# [EXERCISE TASK A]
Return the part of the felt spray-painting guide below that begins with the words "Step 2- Choose" and ends with "Crafts, and Rust-Oleum.", copied word for word.

Felt is a highly absorbent fabric made from cotton, wool, or other synthetic fibers matted together using heat, water, and pressure.
Being such a versatile material, felt can be used for various purposes, such as making clothing, jewelry, toys, and even home decor.
It’s also a popular choice for school and art projects for kindergarten through 12th-grade students.
If you’re looking for a way to add color and decoration to a felt project, you might wonder if you can use spray paint.
The answer is yes. Spray painting is a popular crafting technique that can create attractive, unique designs on various surfaces, including felt.
However, before spray painting your felt project, it’s essential to know a few things about the process, the correct type of paint products that should be used, and the best way to go about it.
Spraying Paint Over Felt
Felt can be painted in many ways, but the most popular is acrylic spray paint.
The process is fun and creates beautiful colors that can quickly turn your belongings into beautiful art pieces.
Acrylic paint is specifically designed for art and craft projects and can be sprayed easily after thinning with water, paint thinner, or even mineral spirits.
Here is a step-by-step process of how you can use acrylic spray paint on felt:
Step 1- Start by Protecting Your Working Surface.
Place a drop cloth or old newspaper down on the surface where you will be working.
This will help to prevent any acrylic paint from getting on your furniture or flooring.
Another thing to remember is that you should always use spray paint outdoors in a well-ventilated area.
Spray painting indoors can be dangerous due to the fumes, so it’s best to do it in a place with plenty of fresh air.
Step 2- Choose the Correct Type of Paint for Felt.
When deciding to spray paint your felt project, you first need to know that not all spray paints are created equal.
Some spray paints are specifically designed for use on fabric, while others are meant for use on other surfaces, such as wood or metal.
To get the best results, it’s essential to use spray paint specifically designed for fabric use. These types of spray paints are usually labeled as “fabric” or “textile” spray paints.
A few brands that offer good quality fabric acrylic paint for spraying are DecoArt Americana, Martha Stewart Crafts, and Rust-Oleum.
Step 3- Prepare Your Felt Project for Painting.
Once you have chosen the correct type of spray paint, it’s time to prep your project.
You can get started immediately if you have a project design (like a felt hat, felt board, pool table, felt buster, tiles, etc.).
However, if you’re working with a large piece of felt or multiple pieces of felt to cut and prepare, it’s best to turn them into smaller, manageable pieces before starting the painting process.
This will make it easier to work with and help you avoid accidental paint mishaps.
Begin by placing the felt roll flat on your work surface. Then, use a measuring tool to cut the felt into whatever shape is necessary for your project.
Step 4- Thin the Paint, If Needed.
Thinning may be required if you plan to use a paint sprayer instead of an aerosol paint spray can. This will be useful if you have a large paint surface area to cover.

# [EXERCISE TASK B]
Locate every line in the records that contains the word "Paul", and copy each of those lines in full.

# [SUPPLIED DATA]
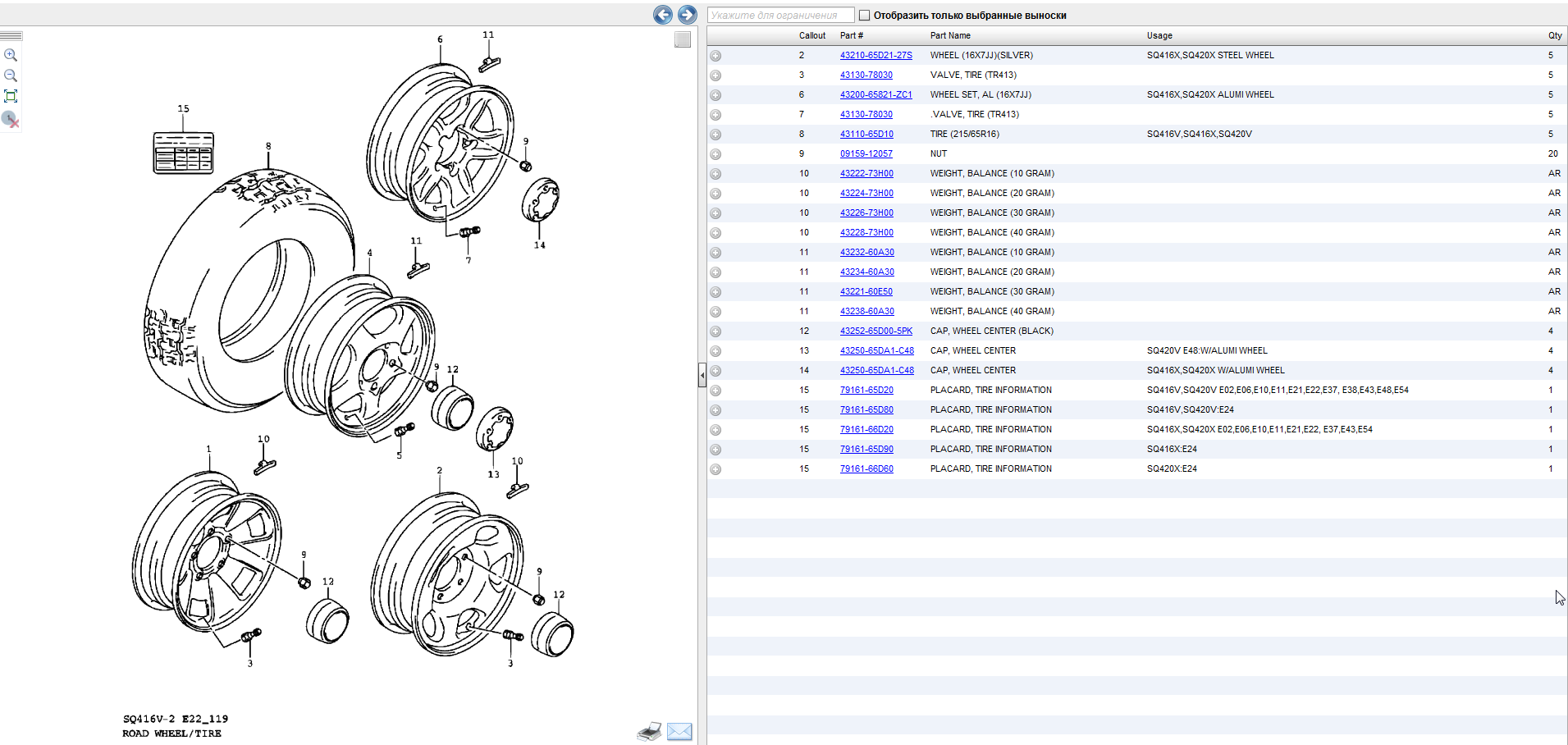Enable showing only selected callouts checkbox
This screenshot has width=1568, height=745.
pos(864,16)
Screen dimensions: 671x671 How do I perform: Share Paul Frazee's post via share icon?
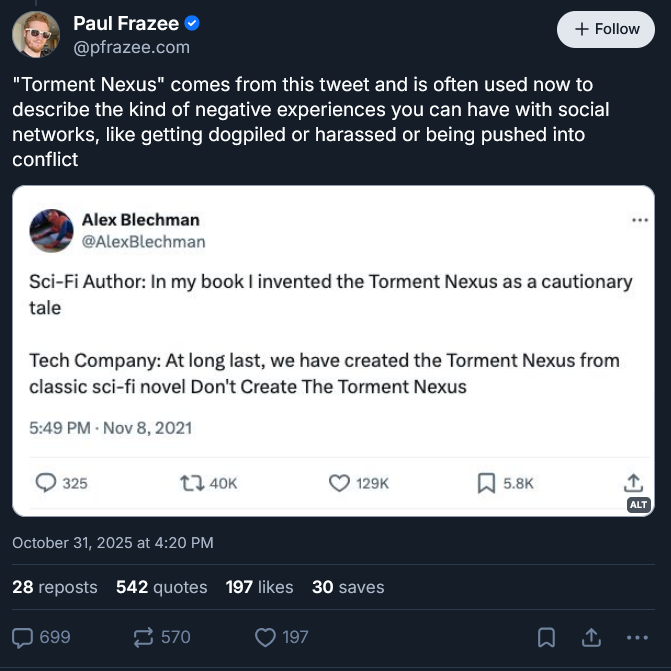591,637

--

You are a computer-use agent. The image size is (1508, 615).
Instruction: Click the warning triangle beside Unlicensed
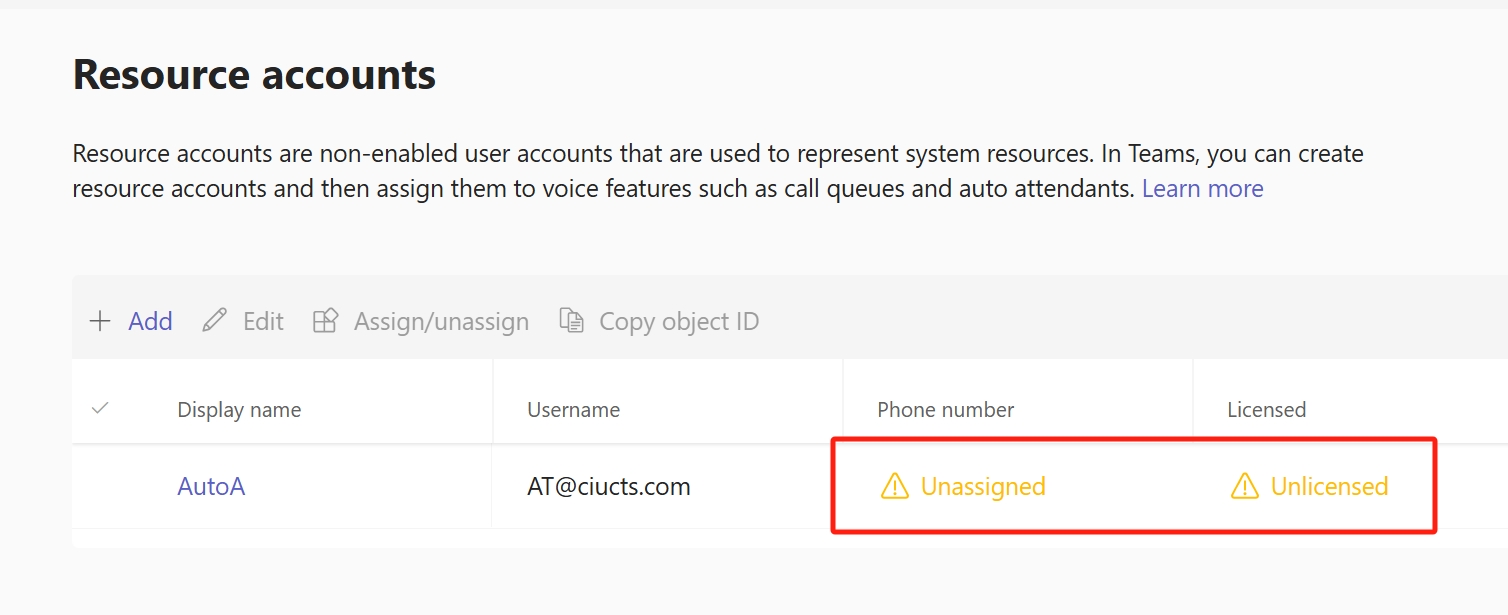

# [COMPLETE OUTPUT A]
Step 2- Choose the Correct Type of Paint for Felt.
When deciding to spray paint your felt project, you first need to know that not all spray paints are created equal.
Some spray paints are specifically designed for use on fabric, while others are meant for use on other surfaces, such as wood or metal.
To get the best results, it’s essential to use spray paint specifically designed for fabric use. These types of spray paints are usually labeled as “fabric” or “textile” spray paints.
A few brands that offer good quality fabric acrylic paint for spraying are DecoArt Americana, Martha Stewart Crafts, and Rust-Oleum.

# [COMPLETE OUTPUT B]
Screen dimensions: 671x671 How do I perform: Share Paul Frazee's post via share icon?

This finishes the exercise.